Technology: The $1,000 genome

Imagine for a moment that you have back ten years, and as the health research responsible in the government you decide to allocate $230 million to achieve a $1000 individual genome sequencing. At that moment there was a monopoly by one company, Sanger. Your effort was to promote genomic applied research, better sequencing, and doing so, the monopoly would be undermined.
This is precisely what the US government did through the Advanced sequencing technology awards and right now has achieved its aim, a more efficient sequencing. They have been extremely successful and are closing the program  (NHGRI) this year: the goal has been achieved.
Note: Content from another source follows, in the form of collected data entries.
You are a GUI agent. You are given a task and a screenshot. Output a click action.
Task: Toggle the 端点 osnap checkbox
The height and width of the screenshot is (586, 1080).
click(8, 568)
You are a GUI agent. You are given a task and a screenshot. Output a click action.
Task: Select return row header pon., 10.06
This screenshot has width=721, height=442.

The funds allowed to break the former monopoly (Applied Biosystems) and at the same time, ten years later, a new quasi-monopoly has appeared (Illumina). This extraordinary story is well explained in Nature:
Researchers are optimistic that another technology will emerge to challenge Illumina. Most think, in fact, that the crucial questions for the field will shift away from technology. Now that sequencing is cheap enough to talk about scanning every patient's genome, or at least the protein-coding portion of it, it is still not clear how that information will translate into improved care (see Nature http://doi.org/rvq; 2014). These more complex issues will require another great leap in genomic science — one that could make the trouncing of Moore's law seem easy.


PS. For those that support patents, this is a good example of how prizes substitute patents to spur innovation and confirms Mckinsey article.